If you’re in the mood for meat, you must try Brasato di Cinghiale Selvatico, a delicious dish of braised wild boar — often caught from the hillsides of Lake Como! Another favorite meat dish you’ll find in Northern Italian cooking is Cotoletta alla Milanese, milk-fed, bone-in veal cutlets covered in breadcrumbs and fried in clarified butter. Another celebrated veal dish is Ossobucco, which stands for “bone with a hole.” Ossobucco is a savory combination of cross-cut veal shanks braised with vegetables, white wine and broth often served with polenta.
Credit: @F.N. Sharp
Walk into any Italian restaurant anywhere in the world and you’re likely to find the layered sponge cake with mascarpone cheese called Tiramisù on the dessert menu. Yes, you’ll see Tiramisù on menus around Lake Como and Lombardy, but for a truly local dessert, look for Sbrisolona. Sbrisolona stands for “crumbly cake.” This crunchy tart-like dessert is made with a mix of corn and white flour, almonds, sugar, eggs yolks, lemon zest and a generous amount of butter.
The most famous baked good from the Lombardy region is Panettone, a classic Italian Christmas cake that dates back to the 14th century. The domed-shaped Panettone has a soft, airy interior beneath a dark exterior and contains candied orange and lemon peel, raisins and other dried fruits. Miascia, which you’ll find all around Lake Como, uses stale bread as a base combined with eggs, milk, sugar and butter, plus apples, pears and raisins for texture and sweetness – give it a try at home with this Italian cake recipe and top it off with some Italian candied fruit for a real treat!
Northern Italian Wines
Credit: @Blind Monk WPB
No Northern Italian meal is complete without locally produced wine! Lombardy’s most renowned red wine is produced in Valtellina. Here you’ll find small, artisan-scale winemakers producing high-end, superior-quality wines. The primary grape cultivated on Valentina’s extremely steep, terraced hillsides is the Chiavennasca, a type of Nebbiolo grape. When harvest times arrives, staff practically don mountain climbing gear and use helicopters to bring down the loaded crates! Lombardy wines that receive Italy’s highest quality rating (DOCG) are Valtellina Superiore and Sforzato di Valtellina. Look for producers Nino Negri, Conti Sertoli Salis, Triacca, Rainaldo, Mamete Prevostini, Sandro Fay and Arpepe.
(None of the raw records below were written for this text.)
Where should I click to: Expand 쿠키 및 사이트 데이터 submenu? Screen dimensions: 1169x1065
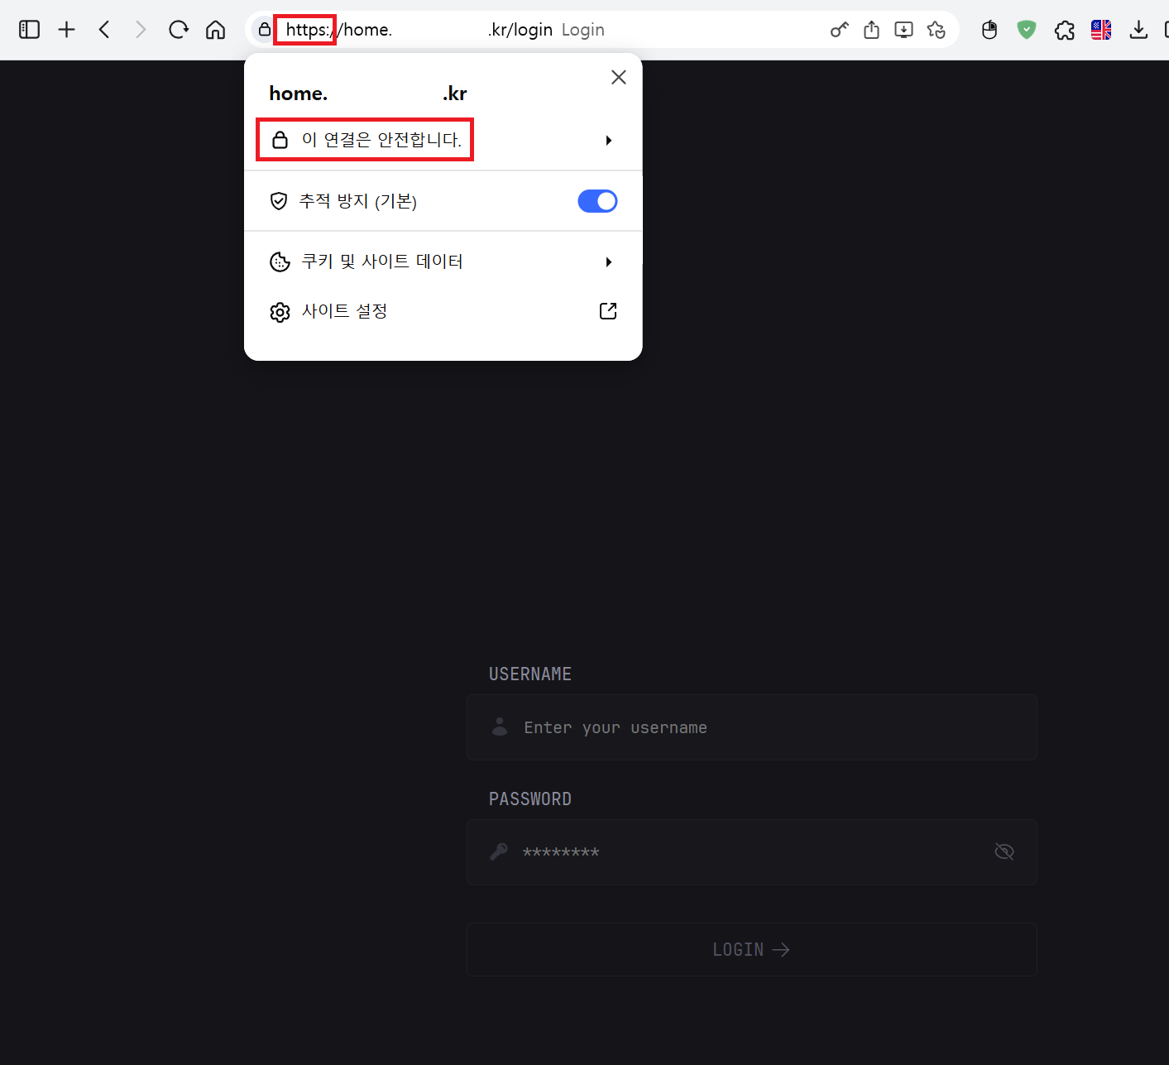pos(608,262)
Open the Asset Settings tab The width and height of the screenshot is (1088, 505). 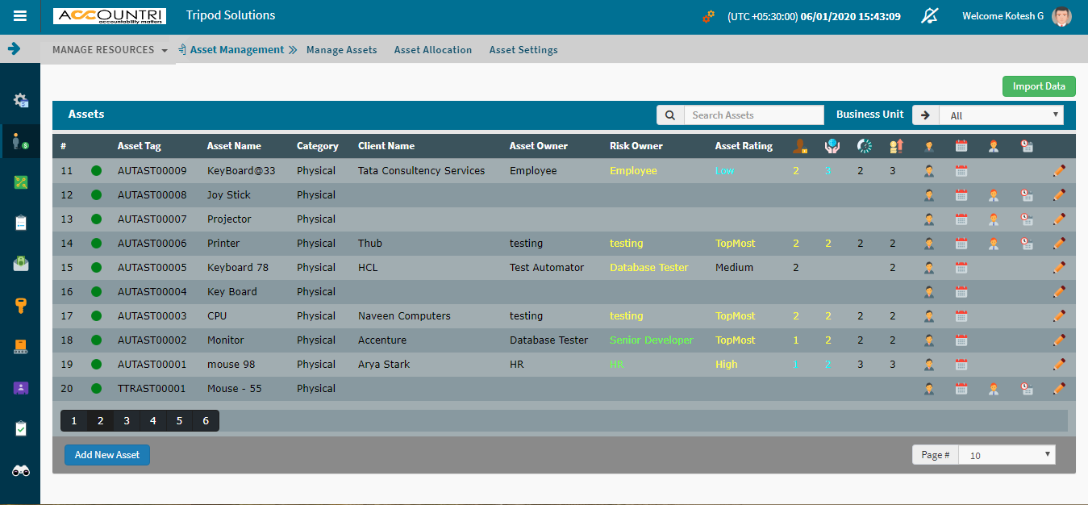coord(523,50)
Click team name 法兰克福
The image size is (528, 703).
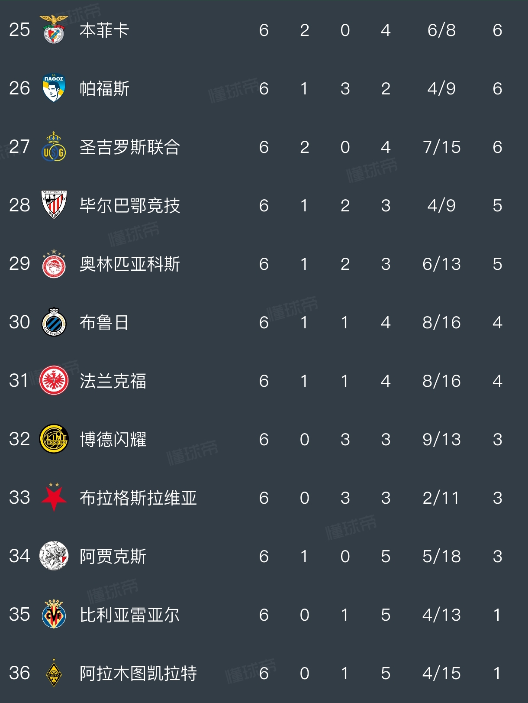click(113, 381)
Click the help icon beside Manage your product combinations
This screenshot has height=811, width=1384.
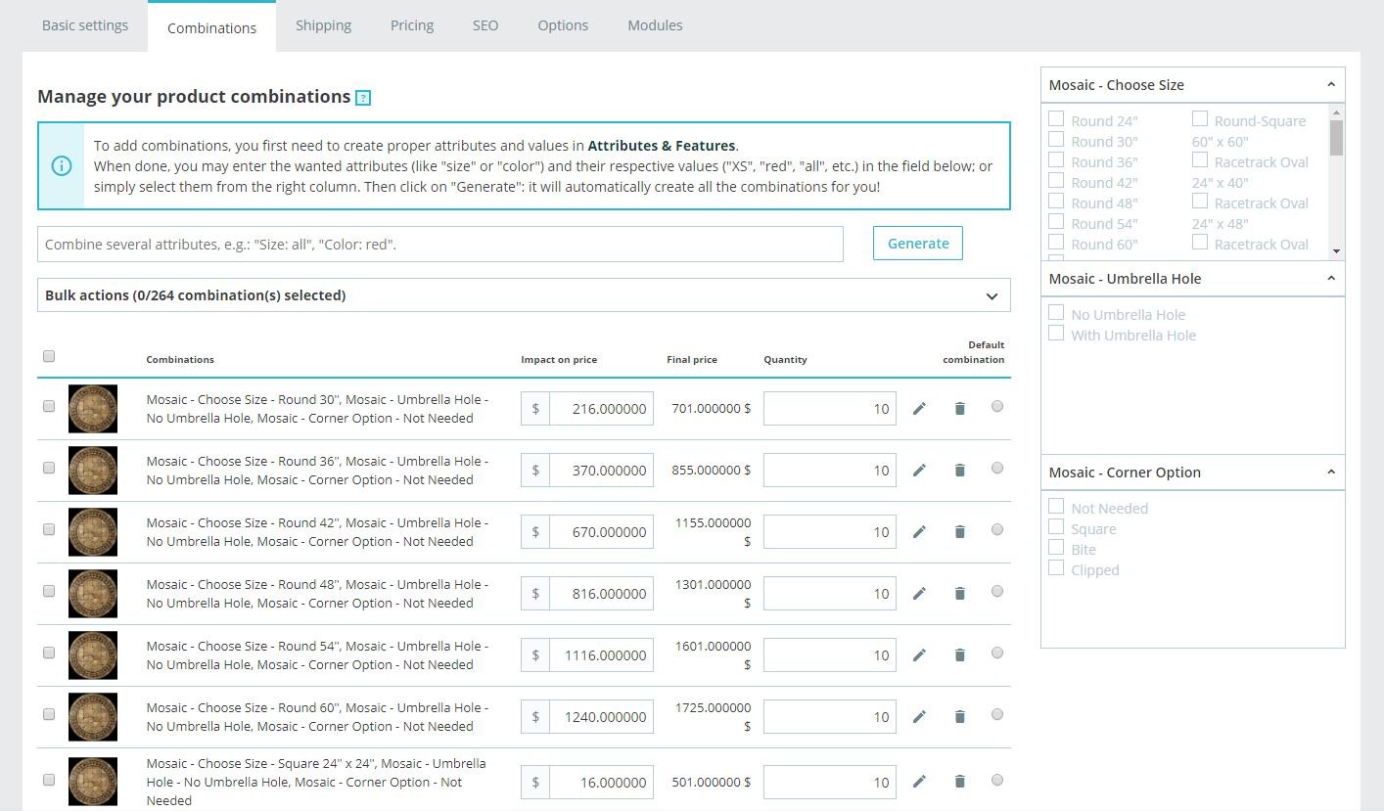point(363,98)
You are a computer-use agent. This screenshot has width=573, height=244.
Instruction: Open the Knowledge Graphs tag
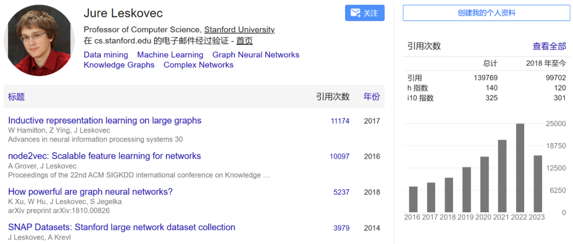[119, 65]
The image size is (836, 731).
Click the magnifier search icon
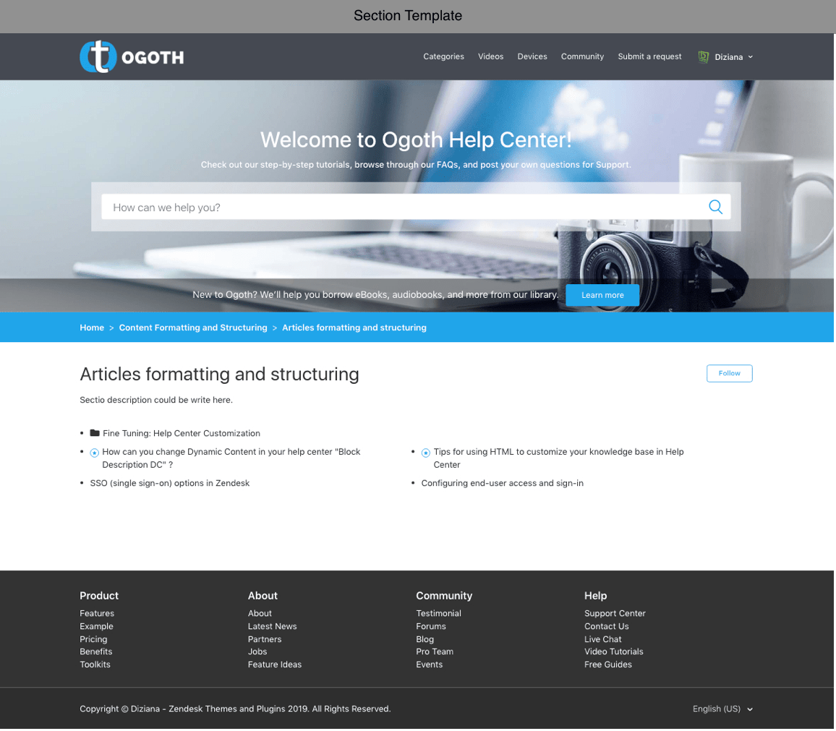pos(715,207)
If you’re in the mood for bubbly, be sure to try the DOCG-rated Franciacorta. Look for producers Ca`del Bosco, Contadi Castaldi, Cavalleri, Bellavista Monterossa, Bersi Serlini and Mosnel. If white wine suits your palate better, Lugano in the Lake Garda region is known for its fabulous white wines — made with a clone of the Trebbiano grape called “da Lugana.” The standout wine estate in Lugana is Cà dei Frati for their captivating and refreshing white and sparkling wines.
A Final Word on Northern Italian Cuisine – Olive Oil
Credit: @Olio Bonamini
While many local dishes feature rich sauces, the Lombardy region also produces world-class olive oil! Despite its far north location which is normally too cool for olive trees, the lakes of Lombardy create microclimates that are warm enough.
Lombardy produces two unique kinds of extra olive oil: Extra Virgin Olive Oil of Lombardy Lakes (Sebino and Lario) and Extra Virgin Olive Oil of Lake Garda. Both are renowned for their balanced, delicate and sweet flavors with slight almond undernotes.
If you’re lucky enough to spend some time in the Lombardy region either in Lake Como or other area lakes, you’re sure to embark on an unparalleled culinary adventure — Buon Appetito!